Cases involving EMI problem identification and resolution by Electrotek show that every EMI problem could have been prevented through better planning before equipment in specified, procured and installed and better understanding and managing the EME. Every case also shows that the cost of understanding and managing the risks far outweigh the cost of resolving an EMI problem—some by as much as a factor of 100.
Electrotek maintains the expertise and capabilities to investigate any manufacturing-related EMI problem regardless of its extent or complexity. Advanced investigative techniques developed by Electrotek engineers not only minimize the cost and time required to perform an EMI investigation, but also uncover other potential causes of future EMI sources and equipment susceptibilities.

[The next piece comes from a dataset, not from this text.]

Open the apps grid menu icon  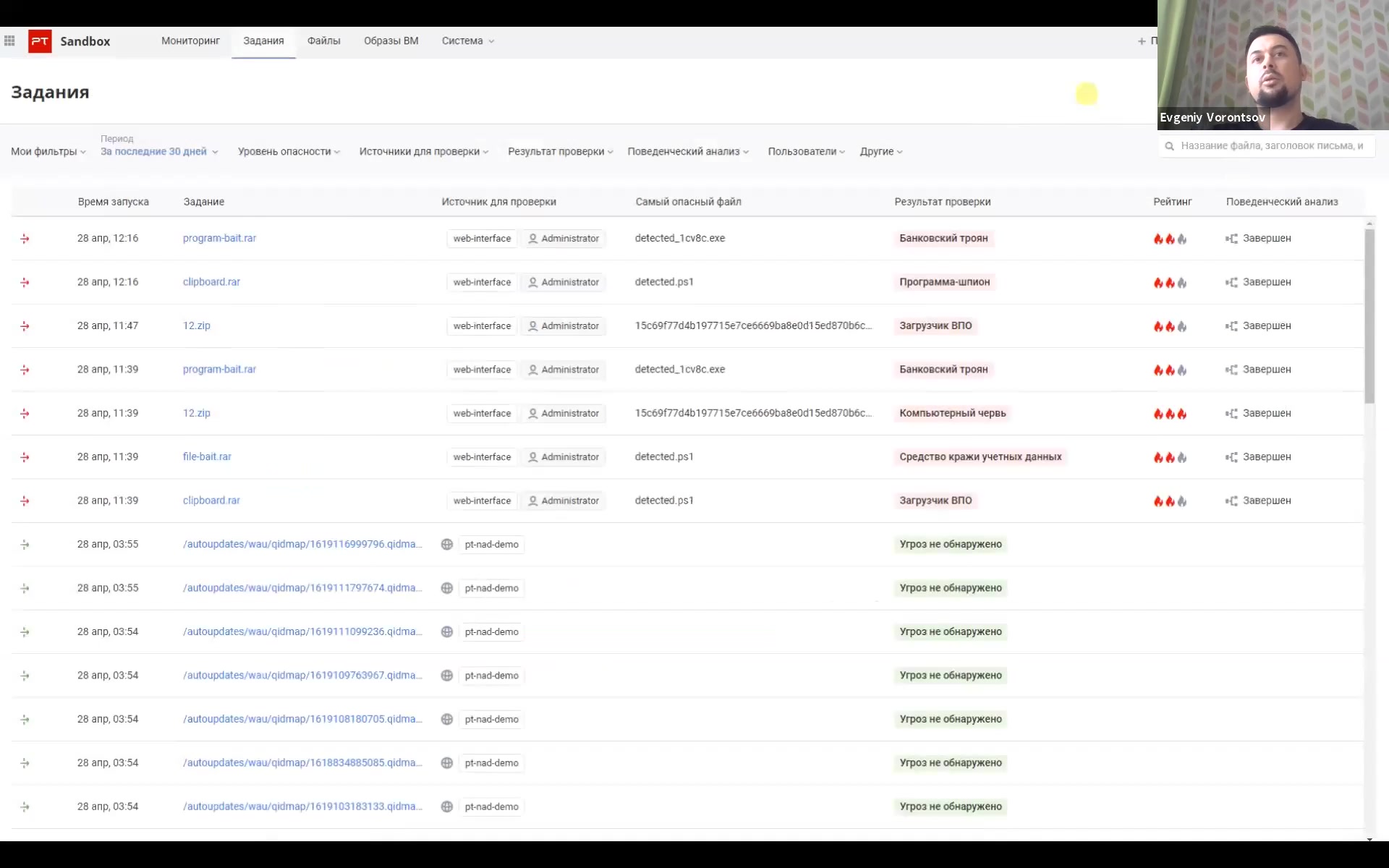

End users are defined as anyone who uses an electrical or electronic device in any environment—indoor or outdoor. An end user may be a plant worker, contract employee working in a facility or plant for long-term or an independent contractor working out in the field as a part of a small business. With lots of independent contractors working inside facilities and outside on stand-alone systems, the likelihood of EMI problem develop can also be high.
For example, an independent contractor working inside a plant may require the use of a specialized electronic system designed for portable use. Such a system may not be electromagnetically compatible with the plant's electromagnetic environment or compatible with another fixed system used in a facility or plant or a stand-alone system out in the field. In this case, the contractor may require some assistance from an expert EMC/EMI engineer at Electrotek to understand and resolve an EMI problem. Electrotek's fleet of EMC/EMI test and measurement equipment is designed for portable use in any situation.
A good example of this is the welder in the photo on the right. The use of welding equipment in active customer facilities sometimes causes EMI problems with other equipment currently in use to develop. When these problems occur, the use of the welding equipment is temporarily suspended until a means to reduce emissions from the welding equipment can be determined, installed and verified for performance.
Whether wireless or hard-wired, two electrical / electronic devices or systems may not get along electromagnetically when brought close together or powered from the same AC or DC bus. Cases show that the equipment that contractors use can cause EMI problems with existing equipment in customer facilities.
Electrotek maintains the expertise and capabilities to help end users understand and manage the risk of EMI problem development whether the concern is indoors or outdoors with any type of portable and fixed equipment in any customer environment.